What this task involves:
Tally how many lines in the data below contain the string "Choose", treating uppercase and lowercase as different, and reply with only that number.

Material to process:
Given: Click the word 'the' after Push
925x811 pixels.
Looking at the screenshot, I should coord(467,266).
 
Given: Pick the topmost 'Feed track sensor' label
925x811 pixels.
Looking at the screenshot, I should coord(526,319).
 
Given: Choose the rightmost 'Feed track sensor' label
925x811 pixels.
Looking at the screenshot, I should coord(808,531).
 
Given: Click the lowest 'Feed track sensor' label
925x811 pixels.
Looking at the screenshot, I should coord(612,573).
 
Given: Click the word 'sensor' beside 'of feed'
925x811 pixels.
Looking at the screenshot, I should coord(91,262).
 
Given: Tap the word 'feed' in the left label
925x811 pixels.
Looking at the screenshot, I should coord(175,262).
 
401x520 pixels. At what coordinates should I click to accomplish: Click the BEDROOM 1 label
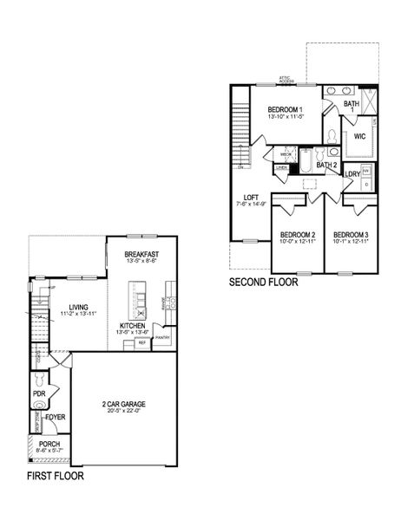(285, 109)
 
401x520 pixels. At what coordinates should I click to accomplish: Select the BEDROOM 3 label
(351, 236)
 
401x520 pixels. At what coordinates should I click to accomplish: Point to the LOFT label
(252, 197)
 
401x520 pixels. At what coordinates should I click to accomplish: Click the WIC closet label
(358, 136)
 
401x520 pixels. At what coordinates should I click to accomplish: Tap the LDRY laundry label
(352, 174)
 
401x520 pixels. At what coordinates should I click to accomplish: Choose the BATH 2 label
(325, 165)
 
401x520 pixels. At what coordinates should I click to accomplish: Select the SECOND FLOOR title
(263, 282)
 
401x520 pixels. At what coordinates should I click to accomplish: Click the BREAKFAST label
(141, 254)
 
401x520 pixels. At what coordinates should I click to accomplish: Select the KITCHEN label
(134, 325)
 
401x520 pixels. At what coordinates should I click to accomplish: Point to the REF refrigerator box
(141, 343)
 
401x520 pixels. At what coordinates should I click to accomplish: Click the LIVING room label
(78, 307)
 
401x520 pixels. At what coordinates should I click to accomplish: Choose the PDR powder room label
(38, 393)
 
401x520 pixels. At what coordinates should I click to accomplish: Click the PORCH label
(49, 443)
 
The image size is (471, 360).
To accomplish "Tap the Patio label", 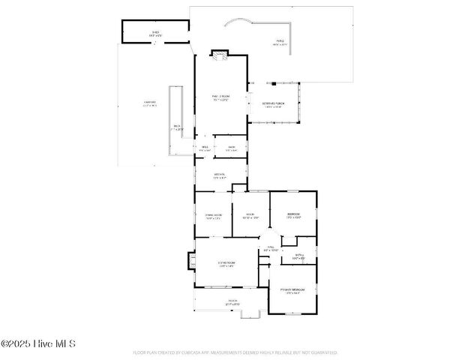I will click(x=280, y=43).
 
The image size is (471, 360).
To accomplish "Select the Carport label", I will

Final result:
3